Jason Lemkin: I meet with so many entrepreneurs in the Bay Area, but they just come here from outside of the Bay Area. If you’re selling for $10 a month, you don’t need to be in Silicon Valley. Later, you’ll want local people to do support and customer success, but you do not need to be in Silicon Valley. If you’re selling enterprise deals, there’s a real advantage to be able to drive over to close the deal with Cisco or Google. For the low-ends, grow anywhere.
Sramana Mitra: BigCommerce has become very big from Australia.
Jason Lemkin: You don’t see a lot of those that are truly enterprise plays.
Sramana Mitra: For enterprise, you have to sell in person. We’ve seen companies come from elsewhere and set up shop either in Silicon Valley or, in some cases, Boston. Sitecore is a good one. One case study that I really like and has scaled extremely fast is the more recent company called Marketo that has already IPO’d.
Jason Lemkin: I know them well. John Miller did an event with me on how to hire a VP of Marketing. They’re pretty enterprise today.
Sramana Mitra: If you look at Marketo, the need for that workflow is all through the mid-market and small businesses. Lead nurturing is a process all of us have to do. If you’re talking about doing an arbitrage of an enterprise concept and implementing it for the low end of the market, Marketo would be a great concept to do that with.
Jason Lemkin: The broad marketing automation space has many vendors today. It’s probably not fair to simplify. Let’s call HubSpot a lower-end Marketo competitor. They were able to have a great IPO in the last month in Boston without a true enterprise sales team. They don’t need to be in the Bay Area. There are many others. Act-On is another. I do think Marketo has a huge advantage being in the Bay Area.

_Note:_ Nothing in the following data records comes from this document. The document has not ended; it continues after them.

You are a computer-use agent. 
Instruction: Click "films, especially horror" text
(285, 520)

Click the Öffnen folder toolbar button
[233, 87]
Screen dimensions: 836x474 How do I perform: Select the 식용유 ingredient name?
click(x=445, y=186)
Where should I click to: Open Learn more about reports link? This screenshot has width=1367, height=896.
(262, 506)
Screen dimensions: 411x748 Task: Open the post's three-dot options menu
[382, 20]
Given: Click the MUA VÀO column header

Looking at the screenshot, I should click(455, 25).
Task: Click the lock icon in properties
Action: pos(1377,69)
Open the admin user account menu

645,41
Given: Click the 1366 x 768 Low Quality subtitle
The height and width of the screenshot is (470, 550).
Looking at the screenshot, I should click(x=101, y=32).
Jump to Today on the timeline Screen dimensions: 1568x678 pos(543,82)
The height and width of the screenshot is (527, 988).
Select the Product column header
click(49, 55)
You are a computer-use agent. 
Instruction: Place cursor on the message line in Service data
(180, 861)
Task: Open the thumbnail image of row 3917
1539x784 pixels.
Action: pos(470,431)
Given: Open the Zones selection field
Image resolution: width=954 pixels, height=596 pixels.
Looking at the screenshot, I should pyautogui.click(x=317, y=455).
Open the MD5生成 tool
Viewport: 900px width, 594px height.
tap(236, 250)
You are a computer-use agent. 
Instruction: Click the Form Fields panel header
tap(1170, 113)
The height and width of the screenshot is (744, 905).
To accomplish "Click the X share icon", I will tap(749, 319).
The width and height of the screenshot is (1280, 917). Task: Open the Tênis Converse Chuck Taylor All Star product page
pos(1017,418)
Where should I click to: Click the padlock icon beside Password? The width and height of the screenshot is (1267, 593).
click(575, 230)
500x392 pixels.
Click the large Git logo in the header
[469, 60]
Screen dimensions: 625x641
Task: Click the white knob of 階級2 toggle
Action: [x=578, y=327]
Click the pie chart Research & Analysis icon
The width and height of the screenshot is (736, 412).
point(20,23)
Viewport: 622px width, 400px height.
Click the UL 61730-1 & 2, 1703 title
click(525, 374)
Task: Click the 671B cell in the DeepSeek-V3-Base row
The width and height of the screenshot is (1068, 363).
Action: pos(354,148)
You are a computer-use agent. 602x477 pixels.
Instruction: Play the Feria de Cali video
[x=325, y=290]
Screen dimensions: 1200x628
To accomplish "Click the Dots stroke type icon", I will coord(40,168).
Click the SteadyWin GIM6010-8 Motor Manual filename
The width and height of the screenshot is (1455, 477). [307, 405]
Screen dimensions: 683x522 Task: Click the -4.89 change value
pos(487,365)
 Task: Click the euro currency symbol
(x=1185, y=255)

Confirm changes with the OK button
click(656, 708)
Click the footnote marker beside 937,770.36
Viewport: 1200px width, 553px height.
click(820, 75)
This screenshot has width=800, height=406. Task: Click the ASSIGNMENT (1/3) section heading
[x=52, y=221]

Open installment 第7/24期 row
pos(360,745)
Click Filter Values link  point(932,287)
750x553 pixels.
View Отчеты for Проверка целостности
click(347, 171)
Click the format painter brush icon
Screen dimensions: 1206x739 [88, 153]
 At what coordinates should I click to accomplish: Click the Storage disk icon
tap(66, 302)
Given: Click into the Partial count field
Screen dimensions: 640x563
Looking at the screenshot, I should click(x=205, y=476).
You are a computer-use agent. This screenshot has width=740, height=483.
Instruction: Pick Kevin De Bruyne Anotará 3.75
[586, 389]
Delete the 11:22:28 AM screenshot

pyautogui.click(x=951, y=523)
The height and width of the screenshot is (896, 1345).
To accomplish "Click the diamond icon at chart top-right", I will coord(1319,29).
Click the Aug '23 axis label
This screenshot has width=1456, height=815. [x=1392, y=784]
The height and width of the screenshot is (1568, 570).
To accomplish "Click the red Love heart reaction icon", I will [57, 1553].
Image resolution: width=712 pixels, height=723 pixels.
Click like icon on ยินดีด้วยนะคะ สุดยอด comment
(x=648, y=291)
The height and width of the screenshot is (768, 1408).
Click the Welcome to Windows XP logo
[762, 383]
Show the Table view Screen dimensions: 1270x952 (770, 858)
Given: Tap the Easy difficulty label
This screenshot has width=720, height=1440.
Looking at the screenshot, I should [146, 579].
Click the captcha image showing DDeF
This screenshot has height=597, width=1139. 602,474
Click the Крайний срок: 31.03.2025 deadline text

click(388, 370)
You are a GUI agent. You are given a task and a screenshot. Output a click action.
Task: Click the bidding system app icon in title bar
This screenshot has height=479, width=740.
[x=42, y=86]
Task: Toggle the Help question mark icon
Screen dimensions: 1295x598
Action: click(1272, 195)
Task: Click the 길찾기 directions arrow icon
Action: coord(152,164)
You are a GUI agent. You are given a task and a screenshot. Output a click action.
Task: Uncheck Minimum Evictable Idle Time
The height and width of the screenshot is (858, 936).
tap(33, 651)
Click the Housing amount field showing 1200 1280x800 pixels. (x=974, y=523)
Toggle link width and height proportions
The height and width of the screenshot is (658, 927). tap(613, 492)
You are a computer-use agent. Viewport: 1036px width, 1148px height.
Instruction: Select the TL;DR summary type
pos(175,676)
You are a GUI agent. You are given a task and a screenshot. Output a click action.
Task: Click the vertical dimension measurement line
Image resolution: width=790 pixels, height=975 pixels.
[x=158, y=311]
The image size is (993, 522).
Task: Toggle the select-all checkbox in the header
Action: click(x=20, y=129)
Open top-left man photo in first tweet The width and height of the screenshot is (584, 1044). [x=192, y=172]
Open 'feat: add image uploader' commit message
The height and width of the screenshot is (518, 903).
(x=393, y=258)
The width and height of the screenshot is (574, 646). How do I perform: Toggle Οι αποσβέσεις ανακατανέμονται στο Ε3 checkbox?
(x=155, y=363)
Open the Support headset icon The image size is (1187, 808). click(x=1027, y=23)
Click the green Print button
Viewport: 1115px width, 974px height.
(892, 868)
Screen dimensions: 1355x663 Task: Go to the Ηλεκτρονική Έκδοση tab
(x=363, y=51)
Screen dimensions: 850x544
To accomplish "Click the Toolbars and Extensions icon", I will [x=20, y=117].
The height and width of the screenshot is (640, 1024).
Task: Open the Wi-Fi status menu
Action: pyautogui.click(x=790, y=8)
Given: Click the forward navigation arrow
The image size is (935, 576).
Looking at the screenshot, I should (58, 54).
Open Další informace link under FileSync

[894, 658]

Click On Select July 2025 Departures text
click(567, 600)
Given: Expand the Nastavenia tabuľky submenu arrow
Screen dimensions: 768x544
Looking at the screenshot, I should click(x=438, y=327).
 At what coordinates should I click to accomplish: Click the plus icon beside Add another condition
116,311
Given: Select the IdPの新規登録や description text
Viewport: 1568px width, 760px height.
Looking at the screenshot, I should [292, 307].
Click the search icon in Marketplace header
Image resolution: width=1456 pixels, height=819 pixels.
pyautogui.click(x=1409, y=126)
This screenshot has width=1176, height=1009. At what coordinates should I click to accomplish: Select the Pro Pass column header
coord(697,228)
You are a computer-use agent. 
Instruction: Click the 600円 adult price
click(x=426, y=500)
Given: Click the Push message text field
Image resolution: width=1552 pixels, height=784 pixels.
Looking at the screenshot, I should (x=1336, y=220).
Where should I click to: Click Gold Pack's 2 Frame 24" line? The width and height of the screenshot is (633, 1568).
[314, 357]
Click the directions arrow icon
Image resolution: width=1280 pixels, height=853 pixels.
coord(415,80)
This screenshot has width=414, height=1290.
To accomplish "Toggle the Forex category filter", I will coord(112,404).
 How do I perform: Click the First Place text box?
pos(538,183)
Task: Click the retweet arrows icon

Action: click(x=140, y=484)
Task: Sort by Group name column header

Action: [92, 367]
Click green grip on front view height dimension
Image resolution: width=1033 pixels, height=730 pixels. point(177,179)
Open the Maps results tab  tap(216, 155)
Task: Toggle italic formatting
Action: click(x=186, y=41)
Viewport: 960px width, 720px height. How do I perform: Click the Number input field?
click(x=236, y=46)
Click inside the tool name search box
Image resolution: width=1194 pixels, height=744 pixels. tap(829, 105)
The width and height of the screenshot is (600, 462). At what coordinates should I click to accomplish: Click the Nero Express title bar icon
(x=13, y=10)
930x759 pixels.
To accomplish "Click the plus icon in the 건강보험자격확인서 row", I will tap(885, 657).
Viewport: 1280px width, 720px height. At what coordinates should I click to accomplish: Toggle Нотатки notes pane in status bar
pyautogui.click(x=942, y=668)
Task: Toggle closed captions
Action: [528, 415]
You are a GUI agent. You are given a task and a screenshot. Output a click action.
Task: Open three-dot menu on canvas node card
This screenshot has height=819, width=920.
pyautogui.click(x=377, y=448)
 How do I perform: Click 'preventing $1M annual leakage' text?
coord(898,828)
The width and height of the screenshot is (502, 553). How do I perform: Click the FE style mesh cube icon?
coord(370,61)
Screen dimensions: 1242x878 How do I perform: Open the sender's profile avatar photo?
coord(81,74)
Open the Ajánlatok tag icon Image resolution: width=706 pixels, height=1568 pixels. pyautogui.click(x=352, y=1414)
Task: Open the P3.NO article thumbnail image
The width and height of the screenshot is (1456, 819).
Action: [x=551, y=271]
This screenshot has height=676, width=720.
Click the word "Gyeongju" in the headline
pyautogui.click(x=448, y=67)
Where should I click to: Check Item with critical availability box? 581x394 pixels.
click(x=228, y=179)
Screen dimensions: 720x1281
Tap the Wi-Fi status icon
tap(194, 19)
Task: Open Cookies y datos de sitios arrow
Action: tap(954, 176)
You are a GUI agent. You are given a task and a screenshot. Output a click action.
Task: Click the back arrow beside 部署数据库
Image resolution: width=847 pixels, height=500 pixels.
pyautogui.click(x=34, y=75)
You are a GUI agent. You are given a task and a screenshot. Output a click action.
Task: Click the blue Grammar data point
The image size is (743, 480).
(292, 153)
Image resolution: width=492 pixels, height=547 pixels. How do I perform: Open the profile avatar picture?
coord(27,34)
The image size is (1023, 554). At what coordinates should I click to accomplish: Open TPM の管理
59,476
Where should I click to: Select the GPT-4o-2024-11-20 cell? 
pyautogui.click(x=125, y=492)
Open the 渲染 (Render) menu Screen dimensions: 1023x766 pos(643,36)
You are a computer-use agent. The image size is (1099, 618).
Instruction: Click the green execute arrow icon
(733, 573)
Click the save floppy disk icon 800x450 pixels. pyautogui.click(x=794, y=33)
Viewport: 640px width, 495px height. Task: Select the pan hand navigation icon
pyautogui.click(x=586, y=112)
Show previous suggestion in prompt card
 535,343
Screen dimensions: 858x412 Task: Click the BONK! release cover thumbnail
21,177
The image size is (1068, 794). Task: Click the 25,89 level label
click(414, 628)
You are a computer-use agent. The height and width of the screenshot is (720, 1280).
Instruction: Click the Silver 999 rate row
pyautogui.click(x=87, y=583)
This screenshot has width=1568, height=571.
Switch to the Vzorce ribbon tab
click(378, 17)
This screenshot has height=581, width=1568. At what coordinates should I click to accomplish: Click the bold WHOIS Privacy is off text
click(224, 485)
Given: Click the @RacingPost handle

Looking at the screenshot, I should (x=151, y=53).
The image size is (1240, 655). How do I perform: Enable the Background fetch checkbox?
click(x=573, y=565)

Sramana Mitra: Act-On, by the way, started in Oregon.
Jason Lemkin: It took them a while. You probably interviewed the CEO. I remember speaking with him at an event back in 2006. Do you know what the real secret to Act-On is? He didn’t quit.
Sramana Mitra: We have the Act-On case study. It’s an excellent case study. You mentioned HubSpot. HubSpot is still very expensive for very small businesses.
Jason Lemkin: It is.
Sramana Mitra: There’s a small business opportunity to do HubSpot whether it’s a concept arbitrage on HubSpot or concept arbitrage on Marketo.
Jason Lemkin: I agree.
Sramana Mitra: Any other things that you want to share?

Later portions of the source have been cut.